Member of the Seimas
- In office 25 November 1992 – 12 November 2020

Personal details
- Born: 19 February 1955 (age 71) Kolainiai, Lithuanian SSR, Soviet Union
- Party: Democratic Labour Party of Lithuania (1990-2001) Social Democratic Party of Lithuania (2001-2017) Independent (2017-2018) Social Democratic Labour Party of Lithuania (2018-2021) Union of Democrats "For Lithuania" (since 2022)
- Alma mater: Vilnius University

= Irena Šiaulienė =

Lithuanian politician

Irena Šiaulienė (born 1955) is a Lithuanian politician who is the deputy speaker of Seimas, the unicameral parliament of Lithuania.

==Early life==
Irena Šiaulienė was born on 19 February 1955 in Kolainiai, Kelmė District Municipality. She attended a school in Telšiai District Municipality before enrolling herself at the History department of Vilnius State University, from where she received her degree (1971–76). She did her PhD in 1987.

==Career==
From 1976 to 1992, Šiaulienė was an associate professor of history at the Klaipėda University. In 1990, she became a deputy-chair of the Democratic Labour Party of Lithuania. She won the 1992 Lithuanian parliamentary election to enter the Sixth Seimas and has since retained her membership and has served on various parliamentary committees.
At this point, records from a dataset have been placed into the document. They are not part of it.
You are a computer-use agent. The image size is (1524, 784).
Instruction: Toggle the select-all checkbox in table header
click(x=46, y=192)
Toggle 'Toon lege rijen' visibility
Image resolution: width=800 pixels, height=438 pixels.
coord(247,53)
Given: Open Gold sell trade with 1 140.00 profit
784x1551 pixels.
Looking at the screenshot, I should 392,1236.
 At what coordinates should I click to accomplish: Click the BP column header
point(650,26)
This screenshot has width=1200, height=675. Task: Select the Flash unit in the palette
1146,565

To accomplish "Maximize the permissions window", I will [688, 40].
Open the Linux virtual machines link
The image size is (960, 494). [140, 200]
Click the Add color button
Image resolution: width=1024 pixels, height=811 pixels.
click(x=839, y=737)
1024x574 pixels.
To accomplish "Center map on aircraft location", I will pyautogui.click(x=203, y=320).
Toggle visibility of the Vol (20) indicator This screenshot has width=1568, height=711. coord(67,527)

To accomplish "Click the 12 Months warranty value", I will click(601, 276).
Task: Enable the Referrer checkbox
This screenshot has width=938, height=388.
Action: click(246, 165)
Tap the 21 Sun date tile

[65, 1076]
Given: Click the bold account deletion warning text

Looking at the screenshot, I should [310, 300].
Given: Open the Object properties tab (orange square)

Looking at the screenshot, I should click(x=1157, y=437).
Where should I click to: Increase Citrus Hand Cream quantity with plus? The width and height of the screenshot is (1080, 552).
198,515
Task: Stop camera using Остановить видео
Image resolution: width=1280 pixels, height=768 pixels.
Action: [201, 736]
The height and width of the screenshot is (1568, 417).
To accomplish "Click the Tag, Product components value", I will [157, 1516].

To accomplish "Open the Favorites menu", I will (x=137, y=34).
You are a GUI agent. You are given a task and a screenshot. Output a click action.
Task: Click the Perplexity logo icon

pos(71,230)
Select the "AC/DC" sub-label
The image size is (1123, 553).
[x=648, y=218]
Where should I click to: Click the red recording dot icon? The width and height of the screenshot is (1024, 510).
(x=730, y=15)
From 2000, she has been the chair of the Democratic Labour Party group in parliament and was chosen the deputy speaker of the Seimas on 4 July 2017. She is also a member of the commission for the National Historical Memory and that for Addiction Prevention.

In 2004, Šiaulienė was awarded the Cross of Commander of the Order for Merits to Lithuania.